EXERCISE GOAL:
Scanning the entries below, copy every line that contains the word "agent".

PROVIDED RECORDS:
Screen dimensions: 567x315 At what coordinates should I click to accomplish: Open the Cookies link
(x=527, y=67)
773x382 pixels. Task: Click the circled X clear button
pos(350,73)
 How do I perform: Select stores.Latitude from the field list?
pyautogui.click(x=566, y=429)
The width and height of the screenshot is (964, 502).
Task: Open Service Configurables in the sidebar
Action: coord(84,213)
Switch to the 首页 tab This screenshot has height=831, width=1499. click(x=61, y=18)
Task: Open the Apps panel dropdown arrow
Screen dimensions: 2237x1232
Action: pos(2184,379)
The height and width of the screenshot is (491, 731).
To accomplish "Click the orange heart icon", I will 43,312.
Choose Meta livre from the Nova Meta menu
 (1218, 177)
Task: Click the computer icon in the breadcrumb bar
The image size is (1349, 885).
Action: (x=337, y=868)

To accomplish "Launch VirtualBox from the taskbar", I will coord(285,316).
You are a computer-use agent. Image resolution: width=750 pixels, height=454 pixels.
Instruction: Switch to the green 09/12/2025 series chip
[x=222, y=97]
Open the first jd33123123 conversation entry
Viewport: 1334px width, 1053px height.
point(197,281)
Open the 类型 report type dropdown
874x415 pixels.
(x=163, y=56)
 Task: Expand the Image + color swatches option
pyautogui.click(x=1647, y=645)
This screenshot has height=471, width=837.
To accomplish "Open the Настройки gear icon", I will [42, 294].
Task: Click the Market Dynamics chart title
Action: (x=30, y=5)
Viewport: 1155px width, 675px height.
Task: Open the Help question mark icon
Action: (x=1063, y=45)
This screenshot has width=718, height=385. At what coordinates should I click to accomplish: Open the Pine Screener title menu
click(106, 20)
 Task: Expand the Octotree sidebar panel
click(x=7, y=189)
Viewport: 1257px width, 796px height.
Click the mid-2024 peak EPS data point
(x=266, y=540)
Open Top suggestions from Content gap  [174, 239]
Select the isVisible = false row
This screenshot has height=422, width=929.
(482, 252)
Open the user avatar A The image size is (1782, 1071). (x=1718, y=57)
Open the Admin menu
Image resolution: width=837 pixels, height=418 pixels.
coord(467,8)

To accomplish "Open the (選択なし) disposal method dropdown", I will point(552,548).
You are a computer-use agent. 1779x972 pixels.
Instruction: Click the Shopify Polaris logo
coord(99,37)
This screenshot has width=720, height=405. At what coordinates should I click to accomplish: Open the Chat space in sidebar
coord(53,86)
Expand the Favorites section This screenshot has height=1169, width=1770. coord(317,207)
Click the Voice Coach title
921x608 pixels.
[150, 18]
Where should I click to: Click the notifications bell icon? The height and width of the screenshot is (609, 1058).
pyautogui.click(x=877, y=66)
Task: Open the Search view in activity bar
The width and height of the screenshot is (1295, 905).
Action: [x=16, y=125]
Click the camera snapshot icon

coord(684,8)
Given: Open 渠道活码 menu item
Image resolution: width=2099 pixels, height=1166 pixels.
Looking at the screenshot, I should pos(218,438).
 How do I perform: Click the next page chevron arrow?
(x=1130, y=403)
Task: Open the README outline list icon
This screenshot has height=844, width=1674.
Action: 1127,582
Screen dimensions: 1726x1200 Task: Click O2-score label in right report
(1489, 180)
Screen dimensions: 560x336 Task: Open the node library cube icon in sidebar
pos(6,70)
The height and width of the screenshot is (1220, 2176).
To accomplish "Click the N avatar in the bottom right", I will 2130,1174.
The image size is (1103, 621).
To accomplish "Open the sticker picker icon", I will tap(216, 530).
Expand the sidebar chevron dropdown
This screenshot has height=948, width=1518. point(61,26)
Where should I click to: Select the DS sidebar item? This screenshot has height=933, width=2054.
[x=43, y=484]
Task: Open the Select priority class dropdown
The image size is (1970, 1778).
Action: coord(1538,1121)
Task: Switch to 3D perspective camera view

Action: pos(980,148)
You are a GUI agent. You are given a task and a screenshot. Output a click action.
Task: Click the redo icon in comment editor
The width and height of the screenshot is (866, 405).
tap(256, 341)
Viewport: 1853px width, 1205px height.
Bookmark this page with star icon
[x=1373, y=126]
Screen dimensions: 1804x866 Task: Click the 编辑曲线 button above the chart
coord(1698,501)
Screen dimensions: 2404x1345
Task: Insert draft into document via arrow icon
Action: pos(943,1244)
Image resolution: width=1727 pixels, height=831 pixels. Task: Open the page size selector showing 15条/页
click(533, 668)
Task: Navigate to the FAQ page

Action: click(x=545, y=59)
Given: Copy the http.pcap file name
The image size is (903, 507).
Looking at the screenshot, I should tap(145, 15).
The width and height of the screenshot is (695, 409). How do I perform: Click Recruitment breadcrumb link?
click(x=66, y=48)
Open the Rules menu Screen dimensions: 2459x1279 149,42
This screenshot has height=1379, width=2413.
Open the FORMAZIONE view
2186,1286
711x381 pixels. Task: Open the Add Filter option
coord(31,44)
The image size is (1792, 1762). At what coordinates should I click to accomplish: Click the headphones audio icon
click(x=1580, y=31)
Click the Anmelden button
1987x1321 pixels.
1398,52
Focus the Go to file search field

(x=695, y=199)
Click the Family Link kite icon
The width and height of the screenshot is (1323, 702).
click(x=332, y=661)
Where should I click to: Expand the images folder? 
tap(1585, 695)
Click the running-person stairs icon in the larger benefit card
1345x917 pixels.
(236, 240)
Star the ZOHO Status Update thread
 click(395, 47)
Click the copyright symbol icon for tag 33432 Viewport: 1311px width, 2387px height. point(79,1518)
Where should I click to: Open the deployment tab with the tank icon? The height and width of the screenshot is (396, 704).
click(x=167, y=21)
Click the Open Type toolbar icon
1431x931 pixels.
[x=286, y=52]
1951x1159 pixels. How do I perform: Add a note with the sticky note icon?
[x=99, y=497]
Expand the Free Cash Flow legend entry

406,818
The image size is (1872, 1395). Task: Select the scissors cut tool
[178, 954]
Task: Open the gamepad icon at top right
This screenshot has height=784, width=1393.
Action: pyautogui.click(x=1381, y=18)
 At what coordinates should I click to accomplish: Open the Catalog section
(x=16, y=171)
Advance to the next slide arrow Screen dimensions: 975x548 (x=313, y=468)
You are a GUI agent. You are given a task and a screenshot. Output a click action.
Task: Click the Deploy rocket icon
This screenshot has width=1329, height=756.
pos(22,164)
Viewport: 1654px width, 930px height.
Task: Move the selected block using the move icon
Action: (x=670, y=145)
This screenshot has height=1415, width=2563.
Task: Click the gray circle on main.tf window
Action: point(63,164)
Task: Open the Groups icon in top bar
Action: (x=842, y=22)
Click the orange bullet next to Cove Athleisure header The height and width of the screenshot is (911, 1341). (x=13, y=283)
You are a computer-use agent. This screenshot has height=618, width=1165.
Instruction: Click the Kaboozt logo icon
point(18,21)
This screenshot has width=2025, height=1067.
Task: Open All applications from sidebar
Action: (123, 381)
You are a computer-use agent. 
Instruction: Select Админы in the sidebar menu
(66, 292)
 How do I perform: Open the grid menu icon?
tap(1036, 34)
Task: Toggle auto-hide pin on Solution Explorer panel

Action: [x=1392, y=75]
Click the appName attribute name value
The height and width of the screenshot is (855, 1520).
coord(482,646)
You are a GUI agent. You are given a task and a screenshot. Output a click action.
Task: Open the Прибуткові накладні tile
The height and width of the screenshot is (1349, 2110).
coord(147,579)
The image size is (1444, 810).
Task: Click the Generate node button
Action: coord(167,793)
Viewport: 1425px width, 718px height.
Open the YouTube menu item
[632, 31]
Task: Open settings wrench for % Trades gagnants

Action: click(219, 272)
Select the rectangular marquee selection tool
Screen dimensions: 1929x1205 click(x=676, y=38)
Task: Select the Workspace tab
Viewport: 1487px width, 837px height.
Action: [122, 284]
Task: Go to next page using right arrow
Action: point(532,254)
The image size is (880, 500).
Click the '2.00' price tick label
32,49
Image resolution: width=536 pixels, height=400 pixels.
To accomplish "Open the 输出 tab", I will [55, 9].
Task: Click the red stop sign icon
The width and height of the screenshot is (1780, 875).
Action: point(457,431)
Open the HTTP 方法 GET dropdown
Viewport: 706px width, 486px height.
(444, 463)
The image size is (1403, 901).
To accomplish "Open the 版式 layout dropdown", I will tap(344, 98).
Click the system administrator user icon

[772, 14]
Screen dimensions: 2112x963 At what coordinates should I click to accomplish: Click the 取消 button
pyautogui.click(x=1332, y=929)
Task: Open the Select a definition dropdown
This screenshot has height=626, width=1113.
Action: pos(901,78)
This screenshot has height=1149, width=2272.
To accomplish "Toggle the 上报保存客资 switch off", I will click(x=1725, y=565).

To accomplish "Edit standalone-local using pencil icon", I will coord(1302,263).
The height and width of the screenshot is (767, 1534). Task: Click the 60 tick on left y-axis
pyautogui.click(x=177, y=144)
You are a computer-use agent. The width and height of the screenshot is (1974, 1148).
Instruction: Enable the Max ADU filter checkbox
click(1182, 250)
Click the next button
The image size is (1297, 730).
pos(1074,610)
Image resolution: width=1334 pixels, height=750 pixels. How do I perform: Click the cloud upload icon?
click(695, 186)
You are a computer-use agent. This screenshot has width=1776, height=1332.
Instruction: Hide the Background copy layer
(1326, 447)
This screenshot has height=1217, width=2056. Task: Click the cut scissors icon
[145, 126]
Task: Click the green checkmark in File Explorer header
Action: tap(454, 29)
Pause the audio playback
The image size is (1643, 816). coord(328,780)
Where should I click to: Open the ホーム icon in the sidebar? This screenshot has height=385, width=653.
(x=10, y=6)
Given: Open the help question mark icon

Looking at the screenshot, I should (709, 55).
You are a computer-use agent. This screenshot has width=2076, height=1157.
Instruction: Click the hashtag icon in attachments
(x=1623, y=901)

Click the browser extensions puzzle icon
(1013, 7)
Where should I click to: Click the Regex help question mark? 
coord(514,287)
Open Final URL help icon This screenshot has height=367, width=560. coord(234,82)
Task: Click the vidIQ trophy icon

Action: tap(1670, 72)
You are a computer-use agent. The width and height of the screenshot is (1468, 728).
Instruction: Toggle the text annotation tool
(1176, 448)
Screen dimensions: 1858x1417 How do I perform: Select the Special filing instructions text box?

EXERCISE OUTPUT:
You are a computer-use agent. Image resolution: width=750 pixels, height=454 pixels.
You are a computer-use agent. 1779x972 pixels.
You are a GUI agent. You are given a task and a screenshot. Output a click action.
You are a GUI agent. You are given a task and a screenshot. Output a click action.
You are a computer-use agent. This screenshot has height=618, width=1165.
You are a computer-use agent. 
You are a GUI agent. You are given a task and a screenshot. Output a click action.
You are a computer-use agent. The width and height of the screenshot is (1974, 1148).
You are a computer-use agent. This screenshot has width=1776, height=1332.
You are a computer-use agent. This screenshot has width=2076, height=1157.
You are a computer-use agent. The width and height of the screenshot is (1468, 728).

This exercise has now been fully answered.